[Instrucciones de la tarea] Transcribe íntegramente el fragmento sobre el pintor Reveron que aparece a continuación, sin alterar ninguna palabra ni signo.

Es cierto que Reveron exploto su propia condición histriónica, como asiduo en España al cine mudo y al teatro, a fin de hacerse el interesante, el extraño, el salvaje, el ermitaño pero ante los incrédulos turistas a quienes lograba engatusar y se llevaban un cuadro como si lo hubiesen adquirido del mismo Van Gogh o Gauguin: un primitivo del trópico, pero ante su colega y amigo Manuel Cabré o a su mecenas Alfredo Boulton y otras personas de su respeto y confianza, sabia mantenerse en sus cabales. Solo que la esquizofrenia, a veces, lo traiciono y la locura era patética, nada graciosa. En esos momentos, no se reconocía pintor y, como saben muy bien los siquiatras, solo en la medida en que volvería a su conciencia artística, con pequeñas muestras de su talento, podría considerarse iniciada su recuperación. Recién llegado de España, llamo la atención por una locuacidad llena de incoherencias, donde mezclaba a Goya, las corridas de toros, el teatro, todo en uno´. Sin duda, el encuentro con la cultura del viejo mundo le revelo lo ayuno que andaba, pero de ahí a presentado como alguien imbuido de rituales inventados que solo acaba delante de una cámara fotográfica, como si fuera un integrado autentico a las culturas primitivas, no hace sino parte del circo, ahora fílmico.

[Datos proporcionados]

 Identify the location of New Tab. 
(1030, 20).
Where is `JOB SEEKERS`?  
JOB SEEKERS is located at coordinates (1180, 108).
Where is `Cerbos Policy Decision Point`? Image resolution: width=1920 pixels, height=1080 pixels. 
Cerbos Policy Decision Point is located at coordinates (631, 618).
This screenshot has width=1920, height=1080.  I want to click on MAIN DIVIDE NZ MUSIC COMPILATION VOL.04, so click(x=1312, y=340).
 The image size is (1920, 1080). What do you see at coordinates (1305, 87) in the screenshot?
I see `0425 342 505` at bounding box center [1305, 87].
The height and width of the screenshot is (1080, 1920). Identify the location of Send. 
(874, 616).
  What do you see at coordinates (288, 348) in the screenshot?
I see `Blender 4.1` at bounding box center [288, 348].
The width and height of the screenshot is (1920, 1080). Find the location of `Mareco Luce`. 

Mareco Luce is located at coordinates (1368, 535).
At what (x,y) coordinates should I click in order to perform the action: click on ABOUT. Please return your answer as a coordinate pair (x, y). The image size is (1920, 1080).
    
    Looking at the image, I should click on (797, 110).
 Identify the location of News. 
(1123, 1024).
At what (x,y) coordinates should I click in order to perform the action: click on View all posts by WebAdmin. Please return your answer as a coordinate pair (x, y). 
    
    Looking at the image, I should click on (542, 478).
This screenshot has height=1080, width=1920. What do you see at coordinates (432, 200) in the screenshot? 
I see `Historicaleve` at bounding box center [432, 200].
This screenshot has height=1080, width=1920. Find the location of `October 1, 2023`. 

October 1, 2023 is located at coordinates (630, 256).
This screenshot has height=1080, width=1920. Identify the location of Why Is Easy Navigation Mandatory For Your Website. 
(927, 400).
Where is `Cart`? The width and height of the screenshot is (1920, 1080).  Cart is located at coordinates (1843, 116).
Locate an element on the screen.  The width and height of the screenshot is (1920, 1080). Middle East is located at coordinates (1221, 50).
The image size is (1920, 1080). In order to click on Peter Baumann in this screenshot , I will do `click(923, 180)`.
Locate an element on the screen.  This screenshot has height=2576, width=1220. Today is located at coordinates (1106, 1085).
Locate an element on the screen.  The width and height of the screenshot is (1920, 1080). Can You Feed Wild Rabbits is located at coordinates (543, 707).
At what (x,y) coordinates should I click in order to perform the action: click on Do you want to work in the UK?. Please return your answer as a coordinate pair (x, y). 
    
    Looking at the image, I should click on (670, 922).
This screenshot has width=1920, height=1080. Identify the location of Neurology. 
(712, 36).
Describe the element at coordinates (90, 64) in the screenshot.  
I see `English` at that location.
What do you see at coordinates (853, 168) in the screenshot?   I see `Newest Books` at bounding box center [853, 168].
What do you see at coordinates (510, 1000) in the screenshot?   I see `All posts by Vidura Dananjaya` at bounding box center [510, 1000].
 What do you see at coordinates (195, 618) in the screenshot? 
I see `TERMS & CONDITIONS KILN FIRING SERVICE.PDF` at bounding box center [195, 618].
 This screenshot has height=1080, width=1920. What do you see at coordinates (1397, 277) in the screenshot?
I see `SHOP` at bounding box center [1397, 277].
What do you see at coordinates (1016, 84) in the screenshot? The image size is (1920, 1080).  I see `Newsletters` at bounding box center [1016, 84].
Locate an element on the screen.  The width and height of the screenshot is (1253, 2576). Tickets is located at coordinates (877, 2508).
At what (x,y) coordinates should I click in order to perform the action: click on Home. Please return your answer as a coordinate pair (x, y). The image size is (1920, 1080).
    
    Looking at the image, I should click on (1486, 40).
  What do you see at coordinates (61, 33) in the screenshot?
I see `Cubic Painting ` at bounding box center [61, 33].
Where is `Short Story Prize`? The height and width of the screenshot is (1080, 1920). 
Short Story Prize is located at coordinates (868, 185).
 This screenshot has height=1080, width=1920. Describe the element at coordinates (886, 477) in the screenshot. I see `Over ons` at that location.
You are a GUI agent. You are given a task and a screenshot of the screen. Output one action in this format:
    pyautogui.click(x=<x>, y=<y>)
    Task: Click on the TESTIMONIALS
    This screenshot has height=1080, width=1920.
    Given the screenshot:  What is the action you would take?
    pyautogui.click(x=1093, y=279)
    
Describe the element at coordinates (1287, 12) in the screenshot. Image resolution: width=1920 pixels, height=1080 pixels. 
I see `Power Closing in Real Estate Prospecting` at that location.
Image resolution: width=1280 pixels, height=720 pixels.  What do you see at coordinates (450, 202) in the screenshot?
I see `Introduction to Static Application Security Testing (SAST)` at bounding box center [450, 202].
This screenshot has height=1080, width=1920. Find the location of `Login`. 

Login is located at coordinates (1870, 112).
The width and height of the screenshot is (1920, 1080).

[Solución escrita]
Es cierto que Reveron exploto su propia condición histriónica, como asiduo en España al cine mudo y al teatro, a fin de hacerse el interesante, el extraño, el salvaje, el ermitaño pero ante los incrédulos turistas a quienes lograba engatusar y se llevaban un cuadro como si lo hubiesen adquirido del mismo Van Gogh o Gauguin: un primitivo del trópico, pero ante su colega y amigo Manuel Cabré o a su mecenas Alfredo Boulton y otras personas de su respeto y confianza, sabia mantenerse en sus cabales. Solo que la esquizofrenia, a veces, lo traiciono y la locura era patética, nada graciosa. En esos momentos, no se reconocía pintor y, como saben muy bien los siquiatras, solo en la medida en que volvería a su conciencia artística, con pequeñas muestras de su talento, podría considerarse iniciada su recuperación. Recién llegado de España, llamo la atención por una locuacidad llena de incoherencias, donde mezclaba a Goya, las corridas de toros, el teatro, todo en uno´. Sin duda, el encuentro con la cultura del viejo mundo le revelo lo ayuno que andaba, pero de ahí a presentado como alguien imbuido de rituales inventados que solo acaba delante de una cámara fotográfica, como si fuera un integrado autentico a las culturas primitivas, no hace sino parte del circo, ahora fílmico.